Since I have already discussed the reason behind some mental illnesses, let’s discuss the medication for them. Each disease has it own specified medication. For example, antidepressants serve to increase the level of Serotonin and Glutamate. Once the levels of these two neurotransmitters are raised to their normal state, the person is free from the illness. Now comes the question, does this end the diseases’ episode? Gladly, yes, it does. However, very few cases get the episodes again. You would find me referring to the illness as episodes, because that is what it is. Those diseases do not haunt you down your entire life. Mental illnesses affect a person and stay with him or her for a certain time frame. Those who seek therapy get rid of that episode faster than those who don’t. Of course, those who do not seek therapy live with the disease for a long time; some get rid of it while others die or commit suicide while having it. Still, those who recover from the disease have a minimal chance of getting the disease again, meaning they will be mentally stable.
A very evident proof that mental illnesses are not an impediment to live a normal life, be artistic and successful is the fact that some very well known artists had mental illnesses. One of the very famous Dutch painters, Vincent Van Gogh, had bipolar disorder and depression. For several years, he painted several amazing paintings while suffering of both diseases. After a while his pain became unbearable that he admitted himself into an asylum. He continued painting while getting his treatment. After a while, his life became unbearable to him, he tried committing suicide by drinking yellow paint, but he was saved. Some time after, he was found dead at his own house. The cause of death was a gunshot in his abdominal cavity. It remains an enigma whether he committed suicide or was killed.
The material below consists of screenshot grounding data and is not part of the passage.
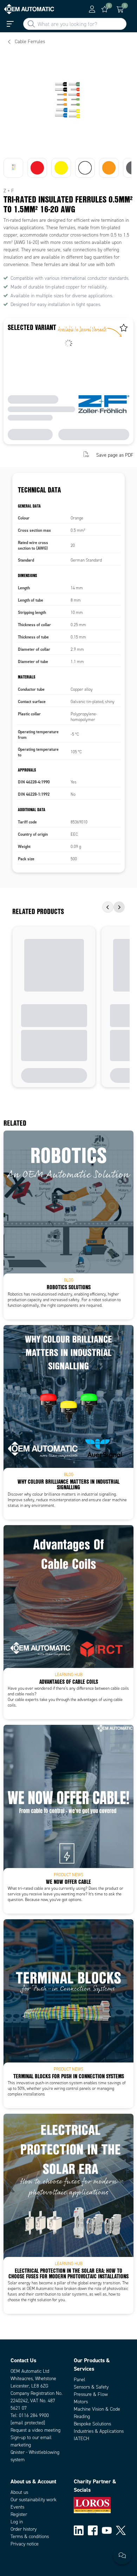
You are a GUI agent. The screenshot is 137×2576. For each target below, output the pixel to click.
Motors (81, 2402)
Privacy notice (25, 2544)
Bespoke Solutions (92, 2424)
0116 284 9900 (34, 2415)
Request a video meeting (35, 2430)
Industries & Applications (99, 2431)
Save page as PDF (114, 455)
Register (19, 2514)
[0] (104, 9)
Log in (17, 2522)
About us (19, 2492)
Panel (79, 2380)
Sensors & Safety (91, 2387)
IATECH (81, 2439)
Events (17, 2507)
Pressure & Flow (91, 2394)
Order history (24, 2529)
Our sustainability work (34, 2500)
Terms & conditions (30, 2536)
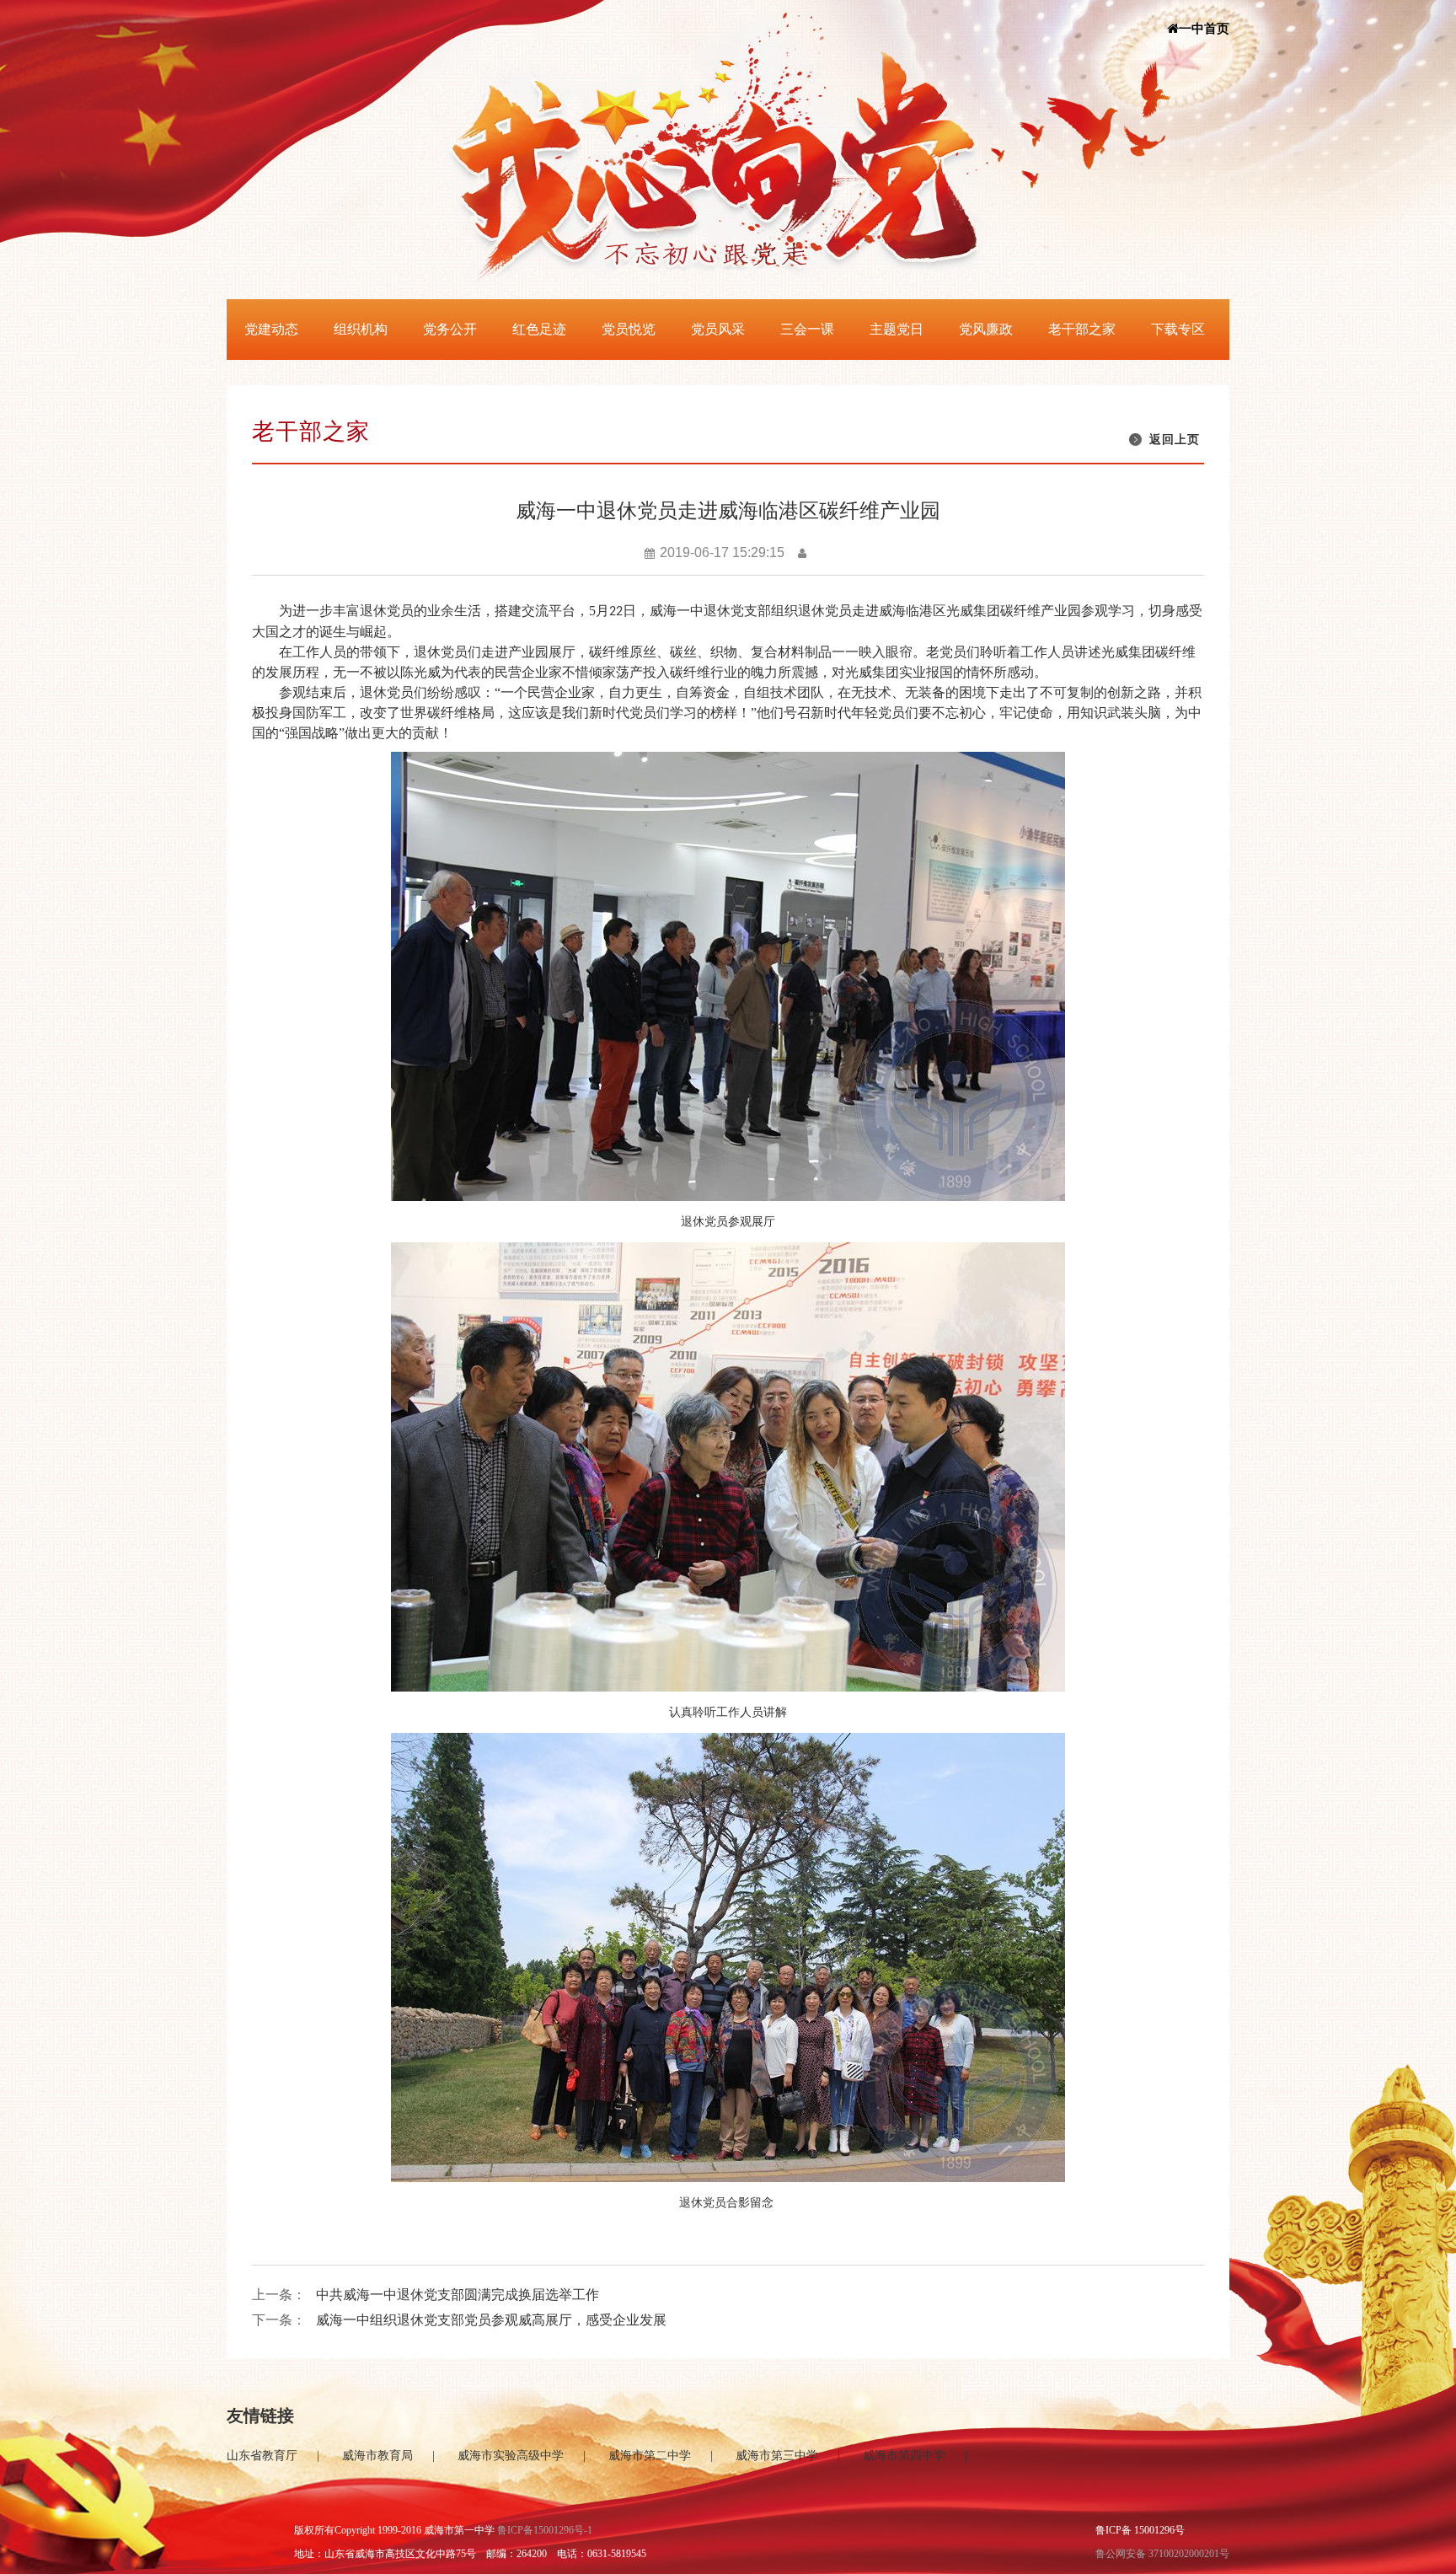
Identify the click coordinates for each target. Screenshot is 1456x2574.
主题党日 (896, 329)
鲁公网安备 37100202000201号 (1162, 2554)
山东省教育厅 (262, 2455)
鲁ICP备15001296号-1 (544, 2530)
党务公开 (450, 329)
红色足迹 (539, 329)
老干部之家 (1082, 329)
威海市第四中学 (904, 2455)
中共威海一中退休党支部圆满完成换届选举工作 (457, 2294)
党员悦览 (629, 329)
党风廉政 (986, 329)
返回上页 (1174, 439)
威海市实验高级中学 (511, 2455)
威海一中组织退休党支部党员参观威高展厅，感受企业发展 (491, 2320)
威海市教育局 (377, 2455)
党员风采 (718, 329)
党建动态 (271, 329)
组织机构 (361, 329)
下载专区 (1178, 329)
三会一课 (807, 329)
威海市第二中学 (649, 2455)
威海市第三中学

One more famous artist that committed suicide and took his entire audience is Robin Williams. Robin Williams was a famous “comedian”. He had made his audience happy for several years. From romantic comedies to Disney cartoons, Robin Williams had spread laughter on so many people’s faces of different generations. Robin Williams committed suicide at age 63. Turns out, he has had depression for a very long time and couldn’t find happiness in life.
All in a nutshell, mental illnesses are very common. An eight-year-old can get just like a sixty-year-old. Mental illnesses do not recognize age. Still, a person should never be ashamed of having a mental illness or having a fight against it. Fighting mental illness makes you stronger by the day. Being a fighter and having a stable life afterward is a lot better than staying with a mental illness for social acceptance. At the end of the day, are you sure that social stigma won’t get you anyways?